◆ DATA SHOWN
+---+

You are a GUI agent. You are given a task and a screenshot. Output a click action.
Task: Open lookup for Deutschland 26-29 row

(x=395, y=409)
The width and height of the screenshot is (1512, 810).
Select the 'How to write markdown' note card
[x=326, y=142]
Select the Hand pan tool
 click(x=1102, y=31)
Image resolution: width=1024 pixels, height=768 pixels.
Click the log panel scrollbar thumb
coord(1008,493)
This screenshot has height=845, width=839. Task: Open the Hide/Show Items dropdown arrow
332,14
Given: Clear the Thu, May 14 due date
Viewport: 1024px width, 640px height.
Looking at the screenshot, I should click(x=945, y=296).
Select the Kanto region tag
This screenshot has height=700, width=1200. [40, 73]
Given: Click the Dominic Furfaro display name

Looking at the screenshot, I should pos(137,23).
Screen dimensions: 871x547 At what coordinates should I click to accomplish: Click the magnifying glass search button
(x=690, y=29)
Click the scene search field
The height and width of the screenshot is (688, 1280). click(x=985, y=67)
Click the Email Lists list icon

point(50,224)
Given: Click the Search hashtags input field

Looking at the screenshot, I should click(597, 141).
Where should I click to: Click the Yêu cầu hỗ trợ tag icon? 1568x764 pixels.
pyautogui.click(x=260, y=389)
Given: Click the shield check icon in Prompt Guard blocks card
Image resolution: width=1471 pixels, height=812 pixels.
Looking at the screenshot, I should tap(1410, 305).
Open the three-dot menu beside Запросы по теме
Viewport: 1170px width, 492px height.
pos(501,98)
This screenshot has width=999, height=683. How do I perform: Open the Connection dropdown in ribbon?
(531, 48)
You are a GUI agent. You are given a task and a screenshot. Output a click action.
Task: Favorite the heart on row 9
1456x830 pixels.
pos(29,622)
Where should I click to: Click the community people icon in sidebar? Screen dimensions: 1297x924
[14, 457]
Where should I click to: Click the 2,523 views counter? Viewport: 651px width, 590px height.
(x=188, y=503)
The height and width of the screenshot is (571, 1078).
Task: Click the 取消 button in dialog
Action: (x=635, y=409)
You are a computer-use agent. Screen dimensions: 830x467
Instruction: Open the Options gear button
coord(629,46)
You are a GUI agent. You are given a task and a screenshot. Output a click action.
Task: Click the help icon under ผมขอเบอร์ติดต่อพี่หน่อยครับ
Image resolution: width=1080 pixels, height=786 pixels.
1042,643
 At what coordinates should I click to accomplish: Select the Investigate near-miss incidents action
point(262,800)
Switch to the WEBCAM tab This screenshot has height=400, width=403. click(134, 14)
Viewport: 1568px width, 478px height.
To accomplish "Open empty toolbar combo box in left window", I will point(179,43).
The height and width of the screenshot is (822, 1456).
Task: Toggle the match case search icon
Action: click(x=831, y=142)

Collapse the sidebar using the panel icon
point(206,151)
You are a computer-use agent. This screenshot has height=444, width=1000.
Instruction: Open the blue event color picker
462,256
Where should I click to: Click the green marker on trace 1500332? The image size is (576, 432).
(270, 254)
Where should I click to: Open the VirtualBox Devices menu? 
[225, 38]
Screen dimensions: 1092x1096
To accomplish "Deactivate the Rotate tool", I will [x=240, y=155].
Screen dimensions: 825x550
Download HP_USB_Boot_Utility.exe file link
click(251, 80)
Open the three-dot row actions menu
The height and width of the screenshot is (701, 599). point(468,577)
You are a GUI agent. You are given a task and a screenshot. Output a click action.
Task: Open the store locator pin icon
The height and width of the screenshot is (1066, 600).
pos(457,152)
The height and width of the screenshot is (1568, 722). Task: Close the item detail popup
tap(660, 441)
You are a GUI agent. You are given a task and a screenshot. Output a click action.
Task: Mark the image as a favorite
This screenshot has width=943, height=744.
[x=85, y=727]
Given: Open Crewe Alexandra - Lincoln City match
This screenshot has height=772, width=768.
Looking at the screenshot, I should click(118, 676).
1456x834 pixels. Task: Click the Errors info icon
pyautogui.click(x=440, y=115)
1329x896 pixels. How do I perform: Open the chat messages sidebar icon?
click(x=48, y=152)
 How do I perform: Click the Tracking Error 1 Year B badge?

+---+

◆ SET TASK
Reproduce every one of the entries above word for word.

◆ OUTPUT OF THE TASK
You are a GUI agent. You are given a task and a screenshot. Output a click action.
Task: Open lookup for Deutschland 26-29 row

(x=395, y=409)
The width and height of the screenshot is (1512, 810).
Select the 'How to write markdown' note card
[x=326, y=142]
Select the Hand pan tool
 click(x=1102, y=31)
Image resolution: width=1024 pixels, height=768 pixels.
Click the log panel scrollbar thumb
coord(1008,493)
This screenshot has height=845, width=839. Task: Open the Hide/Show Items dropdown arrow
332,14
Given: Clear the Thu, May 14 due date
Viewport: 1024px width, 640px height.
Looking at the screenshot, I should click(x=945, y=296).
Select the Kanto region tag
This screenshot has height=700, width=1200. [40, 73]
Given: Click the Dominic Furfaro display name

Looking at the screenshot, I should pos(137,23).
Screen dimensions: 871x547 At what coordinates should I click to accomplish: Click the magnifying glass search button
(x=690, y=29)
Click the scene search field
The height and width of the screenshot is (688, 1280). click(x=985, y=67)
Click the Email Lists list icon

point(50,224)
Given: Click the Search hashtags input field

Looking at the screenshot, I should click(597, 141).
Where should I click to: Click the Yêu cầu hỗ trợ tag icon? 1568x764 pixels.
pyautogui.click(x=260, y=389)
Given: Click the shield check icon in Prompt Guard blocks card
Image resolution: width=1471 pixels, height=812 pixels.
Looking at the screenshot, I should tap(1410, 305).
Open the three-dot menu beside Запросы по теме
Viewport: 1170px width, 492px height.
pos(501,98)
This screenshot has width=999, height=683. How do I perform: Open the Connection dropdown in ribbon?
(531, 48)
You are a GUI agent. You are given a task and a screenshot. Output a click action.
Task: Favorite the heart on row 9
1456x830 pixels.
pos(29,622)
Where should I click to: Click the community people icon in sidebar? Screen dimensions: 1297x924
[14, 457]
Where should I click to: Click the 2,523 views counter? Viewport: 651px width, 590px height.
(x=188, y=503)
The height and width of the screenshot is (571, 1078).
Task: Click the 取消 button in dialog
Action: (x=635, y=409)
You are a computer-use agent. Screen dimensions: 830x467
Instruction: Open the Options gear button
coord(629,46)
You are a GUI agent. You are given a task and a screenshot. Output a click action.
Task: Click the help icon under ผมขอเบอร์ติดต่อพี่หน่อยครับ
Image resolution: width=1080 pixels, height=786 pixels.
1042,643
 At what coordinates should I click to accomplish: Select the Investigate near-miss incidents action
point(262,800)
Switch to the WEBCAM tab This screenshot has height=400, width=403. click(134, 14)
Viewport: 1568px width, 478px height.
To accomplish "Open empty toolbar combo box in left window", I will point(179,43).
The height and width of the screenshot is (822, 1456).
Task: Toggle the match case search icon
Action: click(x=831, y=142)

Collapse the sidebar using the panel icon
point(206,151)
You are a computer-use agent. This screenshot has height=444, width=1000.
Instruction: Open the blue event color picker
462,256
Where should I click to: Click the green marker on trace 1500332? The image size is (576, 432).
(270, 254)
Where should I click to: Open the VirtualBox Devices menu? 
[225, 38]
Screen dimensions: 1092x1096
To accomplish "Deactivate the Rotate tool", I will [x=240, y=155].
Screen dimensions: 825x550
Download HP_USB_Boot_Utility.exe file link
click(251, 80)
Open the three-dot row actions menu
The height and width of the screenshot is (701, 599). point(468,577)
You are a GUI agent. You are given a task and a screenshot. Output a click action.
Task: Open the store locator pin icon
The height and width of the screenshot is (1066, 600).
pos(457,152)
The height and width of the screenshot is (1568, 722). Task: Close the item detail popup
tap(660, 441)
You are a GUI agent. You are given a task and a screenshot. Output a click action.
Task: Mark the image as a favorite
This screenshot has width=943, height=744.
[x=85, y=727]
Given: Open Crewe Alexandra - Lincoln City match
This screenshot has height=772, width=768.
Looking at the screenshot, I should click(118, 676).
1456x834 pixels. Task: Click the Errors info icon
pyautogui.click(x=440, y=115)
1329x896 pixels. How do I perform: Open the chat messages sidebar icon?
click(x=48, y=152)
 How do I perform: Click the Tracking Error 1 Year B badge?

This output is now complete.